Fahrradparkhäuser und Bürgerbeteiligungen als Gestaltungsmöglichkeiten
„In Zukunft wird es sicherlich auch mehr Dreiräder geben – grade wegen der vielen Internetkurierdienste. Auch hier wird sich die Frage stellen: Wo abstellen?“, blickte Thiemann-Linden weiter voraus. Nicht ohne dabei neue Fragen aufzuwerfen. In den Niederlanden sind große Radstationen und Fahrradparkhäuser bereits Erfolgsmodelle – auch in ökonomischer Hinsicht. Hierfür müssten Städte und Parkhausbetreiber Kooperationen eingehen, wie in den Niederlanden oder Dänemark bereits erfolgreich für beide Seiten geschehen. Auch über Themen wie „E-Bike-Sharing“ und sichereres Fahrradabstellen durch W-Lan und USB-Anschlüsse machte sich Thiemann-Linden Gedanken.

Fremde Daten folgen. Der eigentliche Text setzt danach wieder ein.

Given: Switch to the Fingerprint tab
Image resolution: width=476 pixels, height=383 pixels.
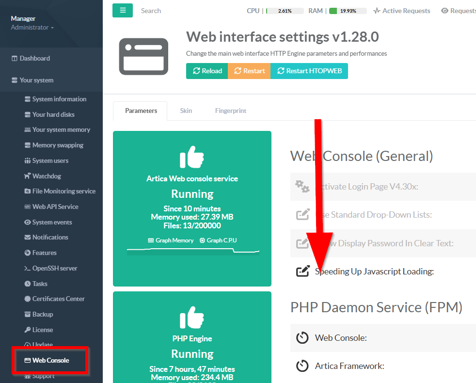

„Man muss den öffentlichen Raum vom Menschen aus planen, Mensch und Mobilität müssen zusammengedacht werden“, so Thiemann-Linden weiter. Wichtig hierfür seien vor allem Bürgerbeteiligungen. Auch hier zog Thiemann-Linden Beispiele aus anderen Ländern wie der Schweiz oder Dänemark heran. „Eine Beteiligungskultur wird sehr wichtig sein, Stichworte wie Co-Creation oder Co-Production werden bei den Städtemobilitätsplänen eine große Rolle spielen – die Verwaltung ist hierbei schlichtweg auch manchmal einfach überfordert.“ Die Stadt der
Zukunft braucht also den Bürger und seine Ideen – damit man sich gemeinsam einen verträglicheren Sozialraum schaffen kann, denn hierfür braucht man schließlich Bewegungsfreiheit. Auf allen Ebenen.
Mit der Mobilitäts-Veranstaltung endet die Reihe „Köln nachhaltig gestalten“ – allerdings nur fürs erste Halbjahr. „Im September soll es weitergehen – jedoch werden wir per Halbjahr nicht mehr vier, sondern wohl eher zwei Veranstaltungen machen“, so Mit-Organisator Ralph Herbertz.